- [İstenenler]:
**1)** Metin bölümüne göre bir habitatın ulusal saiklerle sahiplenilmesi bireyi nereye kadar götürebilir?
**2)** Lütfen metin bölümünde "Ekolojik konularda bile" ile başlayıp "ilerletti bu düşüncesini." ile biten kısmı yeniden yazın ve bu kısımda "habitatın" ifadesini "ekosistemin" ile değiştirin.

- [Metin Bölümü]:
.....

Ekolojik konularda bile egemen ulus milliyetçiliği ve bölgecilik yapmak, doğuda yaşayan birçok yurttaşın hislerinde ciddi bir kırılma yaratacaktır. Bir bölgenin, bir habitatın ulusal saiklerle sahiplenilmesi ve korumaya bu düşünceyle alınması bireyi ekofaşizme kadar götürebilir. Örneğin Hitler, en sert doğa koruma yasalarını çıkarmasına rağmen, Alman kanı ve terleriyle sulanmış Alman toprağını Yahudilerin kirlettiğini düşünüyordu. İleride onları öldürmeye götürecek kadar da ilerletti bu düşüncesini.

.....

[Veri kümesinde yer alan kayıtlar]
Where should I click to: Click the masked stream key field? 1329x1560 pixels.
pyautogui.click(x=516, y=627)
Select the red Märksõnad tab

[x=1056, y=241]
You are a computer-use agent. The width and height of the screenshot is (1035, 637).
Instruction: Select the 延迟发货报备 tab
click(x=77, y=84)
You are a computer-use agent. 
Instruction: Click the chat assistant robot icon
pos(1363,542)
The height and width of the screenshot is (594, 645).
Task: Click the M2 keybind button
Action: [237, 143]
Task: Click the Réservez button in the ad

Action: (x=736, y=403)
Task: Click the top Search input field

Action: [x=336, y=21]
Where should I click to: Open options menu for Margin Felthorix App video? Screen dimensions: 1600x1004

.....

- [Alıştırma Yanıtları]:
**1)** Ekofaşizme kadar.

**2)**
Ekolojik konularda bile egemen ulus milliyetçiliği ve bölgecilik yapmak, doğuda yaşayan birçok yurttaşın hislerinde ciddi bir kırılma yaratacaktır. Bir bölgenin, bir ekosistemin ulusal saiklerle sahiplenilmesi ve korumaya bu düşünceyle alınması bireyi ekofaşizme kadar götürebilir. Örneğin Hitler, en sert doğa koruma yasalarını çıkarmasına rağmen, Alman kanı ve terleriyle sulanmış Alman toprağını Yahudilerin kirlettiğini düşünüyordu. İleride onları öldürmeye götürecek kadar da ilerletti bu düşüncesini.